- **Tasks and exercises**
A – Update the text about Venice between "The challenge when" and "into the open.", inclusive, and write that part out again with "rats" changed to "mice".
B – Answer these questions about the text on Venice:
(i) According to the text, what kind of place is the cheapest place to moor a boat in Venice?
(ii) What does a high tide force out of their dens and into the open?
(iii) Where are the handy signs that show people where they're going?
C – Pick up the text about Venice after its final sentence and continue it.

- **Page text**
■ ■ ■ ■ ■ ■ ■

The challenge when visiting Venice is to see a community beyond the “adult Disneyland” quality of the experience for most tourists. If you know where to look, it’s not hard. Whether in the practical issues of actually living here, or in the unique characteristics of the people who make up the Venetian community, the city is more than postcard views and old buildings.

The cheapest place to moor your boat in Venice is a place without easy access. Boat owners climb along walls above canals like Italian cat-men to get to their private boats — the vessels that give them a parallel world apart from the tourist bustle.

If you’re excited about witnessing a high tide in Venice, be warned — the high waters bring out the elevated walkways and some fun memories…but they also force the city’s huge rats out of their secluded dens and into the open.

Handy signs on building corners let anyone who simply looks up know where they’re going, anywhere in town. But keep in mind that locals aren’t above using these signs to direct traffic to the seemingly logical route, while those in the know can get around quicker by unsigned, less congested alternate routes.

■ ■ ■ ■ ■ ■ ■

(Records from a collection)
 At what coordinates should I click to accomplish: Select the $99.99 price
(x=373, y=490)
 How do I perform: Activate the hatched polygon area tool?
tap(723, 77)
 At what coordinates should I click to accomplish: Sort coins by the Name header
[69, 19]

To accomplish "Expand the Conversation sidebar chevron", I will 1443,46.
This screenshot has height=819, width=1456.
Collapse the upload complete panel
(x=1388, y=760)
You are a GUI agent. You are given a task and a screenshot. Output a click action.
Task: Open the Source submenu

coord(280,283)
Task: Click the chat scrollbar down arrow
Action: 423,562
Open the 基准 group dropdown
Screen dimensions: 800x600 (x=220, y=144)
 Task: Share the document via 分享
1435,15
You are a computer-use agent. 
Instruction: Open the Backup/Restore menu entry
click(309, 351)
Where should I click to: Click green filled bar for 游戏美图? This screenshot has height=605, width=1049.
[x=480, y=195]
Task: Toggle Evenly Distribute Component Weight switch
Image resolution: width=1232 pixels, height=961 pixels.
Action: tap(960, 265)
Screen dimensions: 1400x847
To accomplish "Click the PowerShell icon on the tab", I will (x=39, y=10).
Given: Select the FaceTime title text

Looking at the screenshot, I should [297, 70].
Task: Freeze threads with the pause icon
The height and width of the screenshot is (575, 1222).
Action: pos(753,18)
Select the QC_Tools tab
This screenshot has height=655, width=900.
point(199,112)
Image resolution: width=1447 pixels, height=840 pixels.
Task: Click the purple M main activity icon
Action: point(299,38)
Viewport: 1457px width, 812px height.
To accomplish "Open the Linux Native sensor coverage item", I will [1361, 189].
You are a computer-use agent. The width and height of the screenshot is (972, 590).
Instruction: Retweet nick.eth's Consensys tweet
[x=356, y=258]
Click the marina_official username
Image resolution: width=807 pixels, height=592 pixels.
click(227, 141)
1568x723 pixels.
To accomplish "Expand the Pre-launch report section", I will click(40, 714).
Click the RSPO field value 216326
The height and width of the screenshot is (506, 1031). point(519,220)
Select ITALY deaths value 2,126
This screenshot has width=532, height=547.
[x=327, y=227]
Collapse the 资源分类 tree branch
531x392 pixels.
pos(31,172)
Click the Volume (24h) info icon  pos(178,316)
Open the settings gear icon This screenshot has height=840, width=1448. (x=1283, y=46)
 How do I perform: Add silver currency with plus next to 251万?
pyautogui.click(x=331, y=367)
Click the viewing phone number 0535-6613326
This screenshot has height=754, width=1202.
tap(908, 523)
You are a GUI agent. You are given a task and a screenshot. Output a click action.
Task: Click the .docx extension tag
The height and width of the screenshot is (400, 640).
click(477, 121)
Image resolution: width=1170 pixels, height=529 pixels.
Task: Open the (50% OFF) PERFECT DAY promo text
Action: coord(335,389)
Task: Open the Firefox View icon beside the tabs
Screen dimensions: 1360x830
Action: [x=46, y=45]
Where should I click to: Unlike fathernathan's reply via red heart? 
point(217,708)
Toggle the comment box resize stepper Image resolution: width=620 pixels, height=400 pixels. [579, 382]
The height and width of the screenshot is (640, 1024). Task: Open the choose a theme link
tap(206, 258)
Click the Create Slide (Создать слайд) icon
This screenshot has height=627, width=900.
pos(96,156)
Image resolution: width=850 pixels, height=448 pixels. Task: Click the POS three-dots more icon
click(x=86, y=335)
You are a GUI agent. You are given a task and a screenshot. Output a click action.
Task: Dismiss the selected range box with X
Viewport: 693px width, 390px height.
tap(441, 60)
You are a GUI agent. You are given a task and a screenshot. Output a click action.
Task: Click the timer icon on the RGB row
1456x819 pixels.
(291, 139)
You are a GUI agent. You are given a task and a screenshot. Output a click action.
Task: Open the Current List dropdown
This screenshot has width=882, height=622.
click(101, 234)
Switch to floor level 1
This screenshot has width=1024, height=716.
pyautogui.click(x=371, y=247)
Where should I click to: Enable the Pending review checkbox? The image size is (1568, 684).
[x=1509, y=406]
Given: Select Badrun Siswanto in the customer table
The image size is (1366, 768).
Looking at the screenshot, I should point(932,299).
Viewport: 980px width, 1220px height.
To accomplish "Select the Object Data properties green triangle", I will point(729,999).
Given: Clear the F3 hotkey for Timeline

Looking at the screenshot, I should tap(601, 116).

■ ■ ■ ■ ■ ■ ■

- **Answers to the tasks**
A –
The challenge when visiting Venice is to see a community beyond the “adult Disneyland” quality of the experience for most tourists. If you know where to look, it’s not hard. Whether in the practical issues of actually living here, or in the unique characteristics of the people who make up the Venetian community, the city is more than postcard views and old buildings.

The cheapest place to moor your boat in Venice is a place without easy access. Boat owners climb along walls above canals like Italian cat-men to get to their private boats — the vessels that give them a parallel world apart from the tourist bustle.

If you’re excited about witnessing a high tide in Venice, be warned — the high waters bring out the elevated walkways and some fun memories…but they also force the city’s huge mice out of their secluded dens and into the open.

B –
(i) A place without easy access.
(ii) The city's huge rats.
(iii) On building corners.

C –
While Italian men in general can be mammoni (mamma’s boys), reluctant to leave the nest — to cut the cordone ombelicale (umbilical cord of a mama to cook and wash for them) — Venetians take this trait to unrivaled heights. Many men stay at home until their thirties. They leave only when they marry and are able to have another woman steer them through life.

I was talking with my Venetian friends, Antonella and Piero, over a glass of wine. The topic of conversation: macho and mammoni in Venice. I was impressed by the strong feelings Antonella had about the matter.

“What is macho?” she says. “There are no macho men in Venice. They are mama’s boys. We call this mammoni.”

Piero, as if he’s heard the complaint a thousand times, cries, “Ahhh, mammoni.” Pulling an imaginary cord from his belly and petting it rather than cutting it, he says, “It is true. I cannot cut the cordone ombelicale. I love my mama. And she loves me even more.”

Antonella says, “The Italian boys, 95 percent stay at home until they find a wife to be their new mother. Thirty, thirty-five years old, they are still with their mothers. Even if they move out, they come home for the cooking and laundry. This is not macho…this is ridiculous. ”

“Aaan-duh,” she continues, lighting a cigarette, “they want a wife exactly like their mother. If they find a woman like me, independent, with some money, perhaps beautiful, this is a problem.”

Piero nods like a scolded puppy. “Yes, this is true.”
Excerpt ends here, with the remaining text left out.